The concrete dome on an island in the Pacific Ocean houses tons of radioactive waste. Now it’s cracking open. The escaping waste could soon seriously affect the environment and the inhabitants of the Marshall Islands.
Enewetak Atoll, and the much better-known Bikini Atoll in the Pacific Ocean, were the main sites of the United States Pacific Proving Grounds, the setting for dozens of atomic explosions between 1947 and 1958. In total, 67 nuclear and atmospheric bombs were detonated on Enewetak and Bikini. Numerous islanders were forcibly evacuated from ancestral lands and resettled in another atoll. Thousands more islanders were exposed to radioactive fallout. The dome was built two decades after the blast in the Pacific ocean region.

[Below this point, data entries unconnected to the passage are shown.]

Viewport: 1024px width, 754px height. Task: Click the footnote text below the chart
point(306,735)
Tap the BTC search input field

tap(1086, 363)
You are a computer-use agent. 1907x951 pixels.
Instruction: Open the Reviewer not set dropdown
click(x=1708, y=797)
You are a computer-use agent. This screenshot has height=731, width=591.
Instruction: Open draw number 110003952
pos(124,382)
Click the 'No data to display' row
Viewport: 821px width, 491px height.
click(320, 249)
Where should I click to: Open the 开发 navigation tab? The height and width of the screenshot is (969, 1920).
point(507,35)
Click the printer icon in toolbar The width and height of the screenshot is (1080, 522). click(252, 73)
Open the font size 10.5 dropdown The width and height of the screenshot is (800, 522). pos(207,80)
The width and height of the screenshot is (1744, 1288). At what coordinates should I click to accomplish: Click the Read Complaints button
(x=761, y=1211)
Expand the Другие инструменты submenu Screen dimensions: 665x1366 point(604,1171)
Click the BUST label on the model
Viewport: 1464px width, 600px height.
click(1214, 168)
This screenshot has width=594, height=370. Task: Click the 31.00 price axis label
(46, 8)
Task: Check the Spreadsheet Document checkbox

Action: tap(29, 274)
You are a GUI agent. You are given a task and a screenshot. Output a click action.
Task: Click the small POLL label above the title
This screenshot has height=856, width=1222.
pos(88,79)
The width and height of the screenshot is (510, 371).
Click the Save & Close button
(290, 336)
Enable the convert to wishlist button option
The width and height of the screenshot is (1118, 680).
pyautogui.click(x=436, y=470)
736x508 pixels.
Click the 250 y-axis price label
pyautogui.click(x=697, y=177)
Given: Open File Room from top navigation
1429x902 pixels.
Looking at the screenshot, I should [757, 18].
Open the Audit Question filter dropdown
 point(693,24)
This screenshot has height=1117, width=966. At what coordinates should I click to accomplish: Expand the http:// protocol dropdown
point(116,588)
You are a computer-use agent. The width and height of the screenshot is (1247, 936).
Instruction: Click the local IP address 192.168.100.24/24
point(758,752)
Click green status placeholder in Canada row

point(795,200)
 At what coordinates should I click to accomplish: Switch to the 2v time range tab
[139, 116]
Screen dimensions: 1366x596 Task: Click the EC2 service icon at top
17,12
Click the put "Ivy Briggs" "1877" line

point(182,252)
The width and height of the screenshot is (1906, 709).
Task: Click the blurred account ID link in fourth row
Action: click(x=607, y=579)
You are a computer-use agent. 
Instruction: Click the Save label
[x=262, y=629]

The US military filled the bomb crater on Runit island with radioactive waste, capped it with concrete, and told displaced residents of the Pacific’s remote Enewetak atoll they could safely return home. So the islanders returned to their lands, only in 1980, and now there are about 800 people living 20 kilometres from Runit island.
But Runit’ s 45-centimetre (18-inch) thick concrete dome has now developed cracks. And because the 115-metre wide crater was never lined, there are fears radioactive contaminants are leaking through the island’s porous coral rock into the ocean. The concerns have intensified amid climate change. Rising seas, encroaching on the low-lying nation, are threatening to undermine the dome’s structural integrity.
Jack Ading, who represents the area in the Marshalls’ parliament, has recently said: “The dome is stuffed with radioactive contaminants that include plutonium-239, one of the most toxic substances known to man and it is leaking its poison into the surrounding environment”.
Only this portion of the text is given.